▸ EXERCISE TASK 1
Write out the passage on the 24/7 life from "Then September 11" to "of us haven't.".
▸ EXERCISE TASK 2
Answer these questions about the passage on the 24/7 life:
(a) What do most of us take on vacation so we can wire in to the office?
(b) Whose old standard is mentioned?
(c) How many people left for the office or boarded a plane on September 11 and never returned?

▸ PAGE
-.-.-
Instead of making our lives simpler, we are living in the first generation of the 24/7 millennium and all that concept entails. We're wired to the point of exhaustion; we're fractured and frazzled. We wear our cell phones on our hips and complain when legislation demands we get a hands-free headset for our car—when ten years ago we barely even dreamed of talking from the freeway. Our kids have cell phones, our boss expects us to answer email at 11:00 at night, and most of us take our laptops on vacation so we can wire in to the office in case there's an emergency. We're being instant messaged to death. And we're suffering from burnout. A lot of us wonder about that old Peggy Lee standard, “Is that all there is?”

Then September 11 happened. The unthinkable descended on our nation, terrorism hit our shores, and over 2,000 people left for the office or hopped on a plane never to return. Suddenly, we all examined words like “family time” and “balance” in a new light. For those of us who have had to board a plane post–September 11 for our jobs, the idea of leaving home became frightening. We were panicked and tired. Many of us talked about slowing down, taking time to tuck our kids in, soothe a child frightened by nightmares, pursue our dreams, find a deeper purpose in our lives, find something greater than ourselves to resonate with. We swore we would change . . . And most of us haven't.
-.-.-
▸ ENTRIES

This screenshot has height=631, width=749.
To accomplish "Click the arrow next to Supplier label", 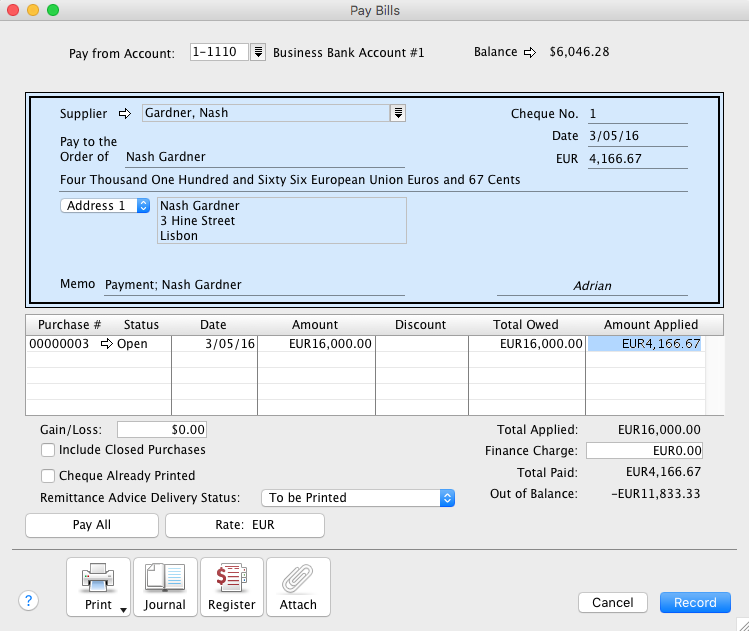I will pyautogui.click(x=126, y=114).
-.-.-
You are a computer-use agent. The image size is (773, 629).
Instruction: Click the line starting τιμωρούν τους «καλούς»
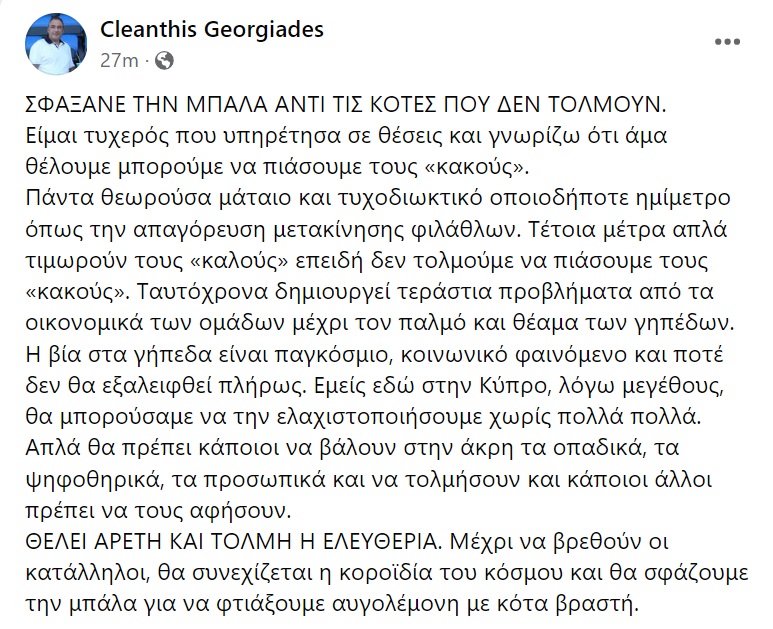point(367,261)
-.-.-
▸ FULL SOLUTION 1
Then September 11 happened. The unthinkable descended on our nation, terrorism hit our shores, and over 2,000 people left for the office or hopped on a plane never to return. Suddenly, we all examined words like “family time” and “balance” in a new light. For those of us who have had to board a plane post–September 11 for our jobs, the idea of leaving home became frightening. We were panicked and tired. Many of us talked about slowing down, taking time to tuck our kids in, soothe a child frightened by nightmares, pursue our dreams, find a deeper purpose in our lives, find something greater than ourselves to resonate with. We swore we would change . . . And most of us haven't.

▸ FULL SOLUTION 2
(a) Our laptops.
(b) Peggy Lee's.
(c) Over 2,000.